では、なぜ節税になるのか?どのくらい節税できるのか?この章では、その仕組みとメリットを丁寧に解説します。
節税できる理由=「所得控除」の仕組み
小規模企業共済やiDeCoの掛金は、確定申告をすることで「所得控除」の対象になります。
たとえば、あなたの年間所得が400万円だとして、共済に年間30万円を掛けた場合、課税対象となる所得は370万円に減ります。これにより、所得税・住民税の支払い金額も下がるのです。
所得控除は「経費」とは別で使える節税枠なので、どんなフリーランスでも活用できる合法的な手段です。
どれくらい節税できる?具体例で試算!
たとえば年間36万円(=月3万円)を共済に積み立てた場合:
- 所得税:5〜20%
- 住民税:一律10%
→ 合計で年間約6〜11万円の節税効果が得られる計算です。
仮に20年間続ければ、節税分だけで最大200万円以上の“手元に残るお金”が変わります。しかもそれに加えて、積み立てた金額も将来の退職金になるのです。

◆ データ抜粋 ◆
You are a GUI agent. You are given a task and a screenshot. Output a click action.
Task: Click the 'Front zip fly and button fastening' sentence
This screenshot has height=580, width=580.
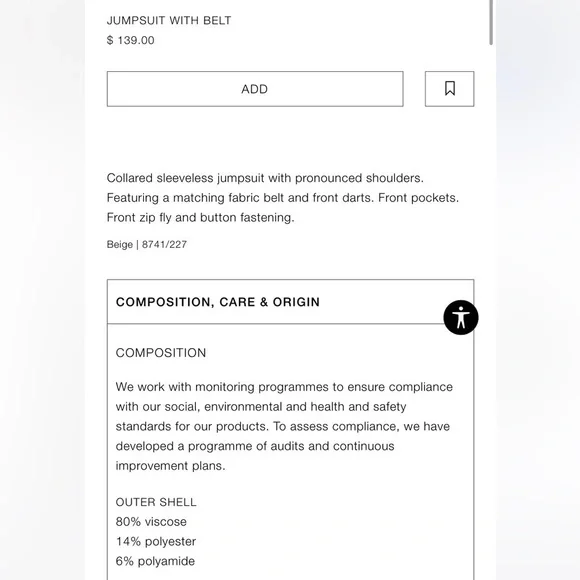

◆ 問題 ◆
節税の仕組みを説明した本文をもとに、次の問いに答えよ。
(a) 小規模企業共済やiDeCoの掛金は、確定申告をすると何の対象になるか。
(b) 年間所得が400万円で共済に年間30万円を掛けた場合、課税対象となる所得はいくらになるか。
(c) 年間36万円を共済に積み立てた場合、合計で年間どれくらいの節税効果が得られると計算されているか。

◆ 解答 ◆
(a) 所得控除
(b) 370万円
(c) 約6〜11万円